MRCP2-1279

A 50-year-old male presents with difficulty sleeping, weight loss, and anxiety. He has been taking combined cyclical oestrogen/progesterone hormone replacement therapy for the past two years. On examination, he has a body mass index of 25 kg/m2, a pulse of 100 beats per minute, and a blood pressure of 118/76 mmHg. No goitre is palpable, and eye movements are normal. Weakness of the proximal musculature of the shoulder and hip girdles is noted. Abdominal examination reveals a palpable splenic tip.

Initial investigations reveal the following:
– Serum total thyroxine 260 nmol/L (60-140)
– Plasma TSH <0.1 mU/L (0.4-5.0)
– Serum alkaline phosphatase 190 U/L (45-105)
– Serum gamma glutamyl transferase 28 U/L (4-35)
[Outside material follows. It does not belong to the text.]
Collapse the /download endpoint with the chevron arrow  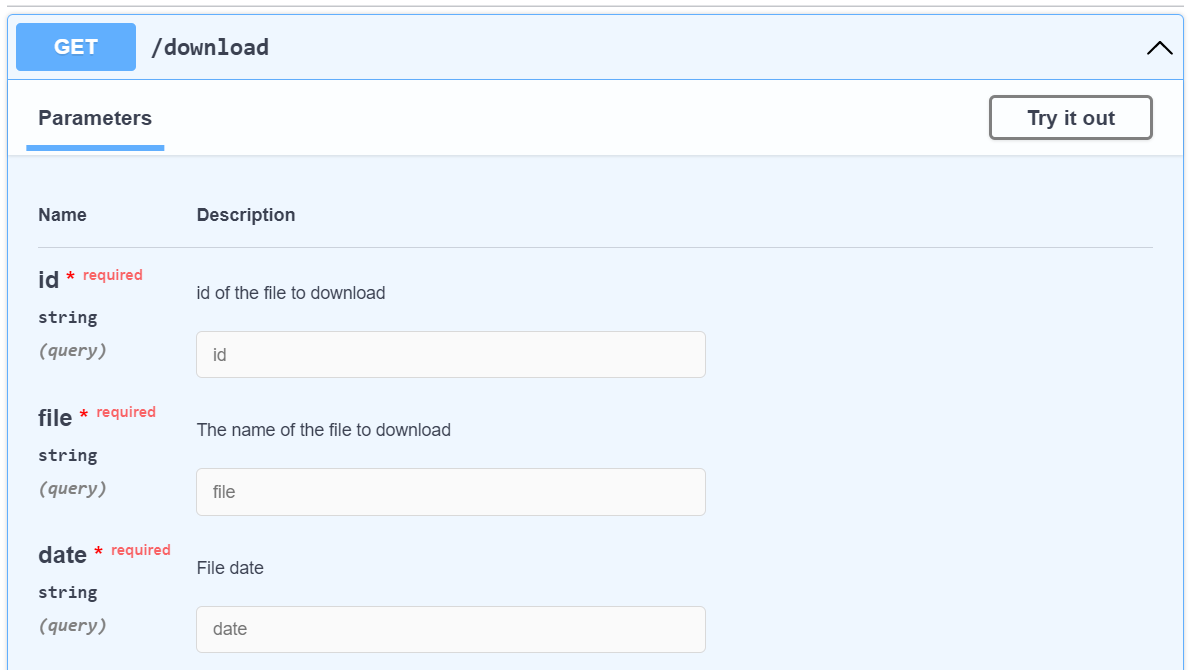(x=1159, y=48)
The patient’s GP prescribes carbimazole 10 mg tds and propranolol 120 mg BD. At the six-week review, the patient appears clinically euthyroid. Repeat investigations show:
– Free thyroxine 190 nmol/L
– Plasma TSH 2.5 mU/L
– Serum alkaline phosphatase 170 U/L
– Serum gamma glutamyl transferase 35 U/L

The dose of carbimazole is decreased to 20 mg daily. After one year, the GP decides to refer the patient to endocrine outpatients. Two weeks before the appointment, the patient had a chest infection treated with erythromycin. His blood test results show:
– Serum thyroxine 85 nmol/L
– Plasma TSH 11.2 mU/L
– Serum alkaline phosphatase 100 U/L

What would be the most appropriate next investigation?

MRCP2-1280

A 62-year-old man presents to the clinic for a review of his medical condition. He has a past medical history of ischemic heart disease and was diagnosed with type 2 diabetes mellitus about a year ago. His HbA1c at the time of diagnosis was 7.6% (60 mmol/mol), and he was started on metformin, which was gradually increased to a dose of 1g bd. His most recent blood test shows an HbA1c of 6.8% (51 mmol/mol). He has recently retired from his job in the IT industry, and his current BMI is 28 kg/m². He is taking the following medications:

– Atorvastatin 80 mg once daily
– Aspirin 75 mg once daily
– Bisoprolol 2.5 mg once daily
– Ramipril 5mg once daily

What would be the most appropriate next step for this patient?

MRCP2-1281

A 49-year-old woman presents to the surgical ward with severe abdominal pain radiating from her loin to groin. A CT-KUB scan reveals the presence of a renal calculus on the right side. During the admission process, she confides in you that she has been feeling unwell for the past few weeks, experiencing symptoms such as altered mood, constipation, polyuria, and polydipsia.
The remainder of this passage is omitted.